Convergent evolution of intestinal lineages in the phylum Methanobacteriota

Abstract Background Representatives of the phylum Methanobacteriota occur in various anoxic environments, but only members of the genera Methanosphaera and Methanobrevibacter exclusively colonize the digestive tract of animals. Recent phylogenomic analyses revealed that the genus Methanobrevibacter, which harbors the majority of the intestinal species, is severely underclassified and represents a family-level taxon, “Methanobrevibacteraceae”, that evolved entirely in the digestive tract of animals. Results Comparative genome analysis of 158 species of Methanobacteriota, including uncultured representatives in the Genome Taxonomy Database (GTDB), demonstrated that the intestinal lineages are clearly separated from the remaining members of the phylum. They differ from the non-intestinal lineages in genome size, GC content, coding density, an increased number of pseudogenes and adhesin-like proteins, and show numerous adaptations to the copiotrophic gut environment. A decreased biosynthetic potential led to a dependence on other community members and limits the dispersal of intestinal species into other habitats, which is reflected in coevolutionary patterns with their major host groups among arthropods, ungulates, and primates.

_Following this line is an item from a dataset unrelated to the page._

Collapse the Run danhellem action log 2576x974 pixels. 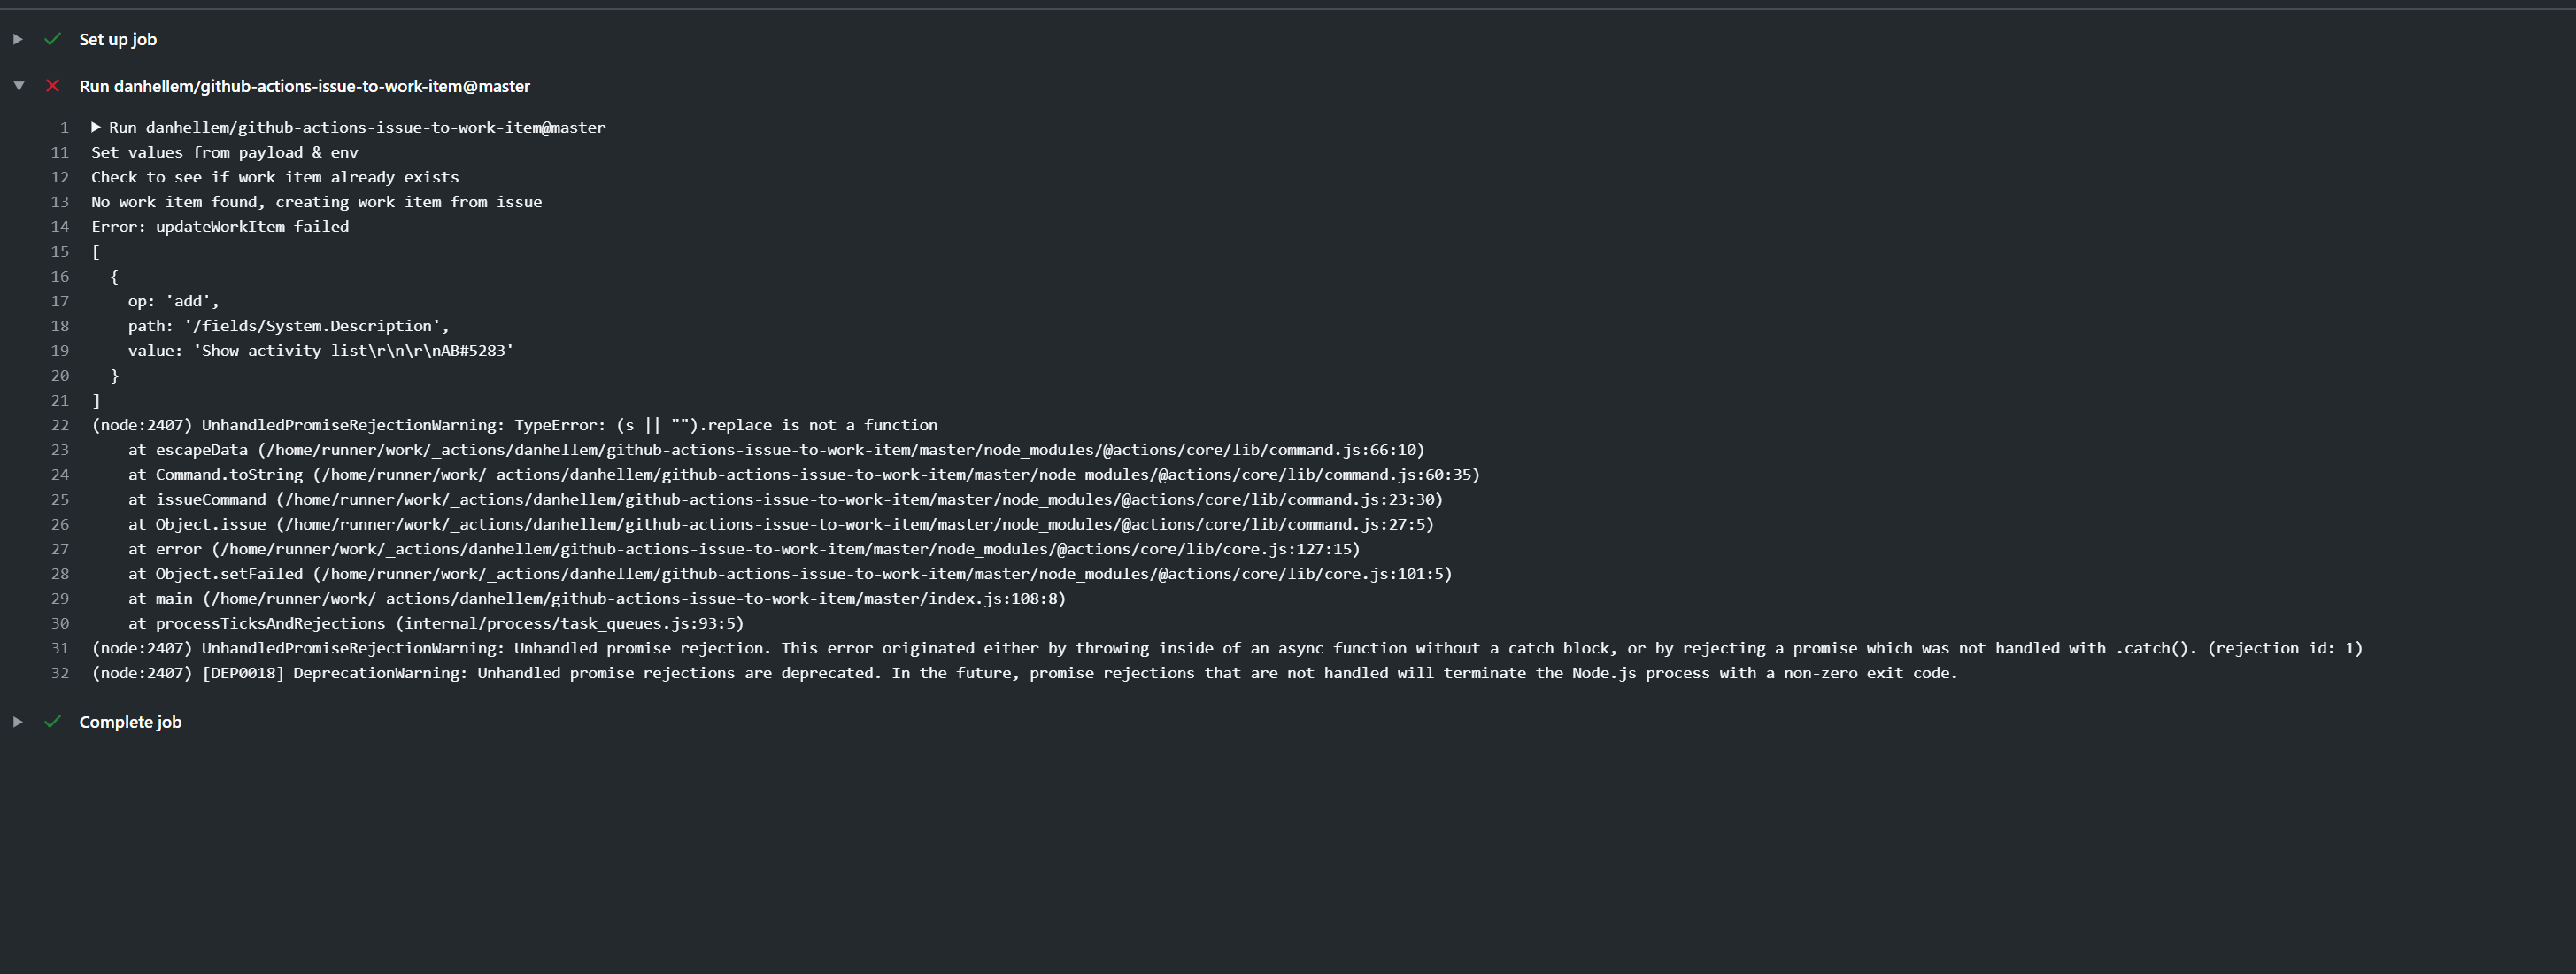pyautogui.click(x=19, y=86)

Certain lineages even engaged in symbiotic associations with intestinal protists, presumably benefiting from the H2 produced by the hydrogenosomes of their anaerobic hosts. Conclusions Our results reveal that the transition of free-living Methanobacteriota to a host-associated lifestyle involves the same genomic changes that were previously recognized in gut bacteria and bacterial endosymbionts of protists, reflecting resemblances between the two prokaryotic domains that are caused by evolutionary convergence in similar environments.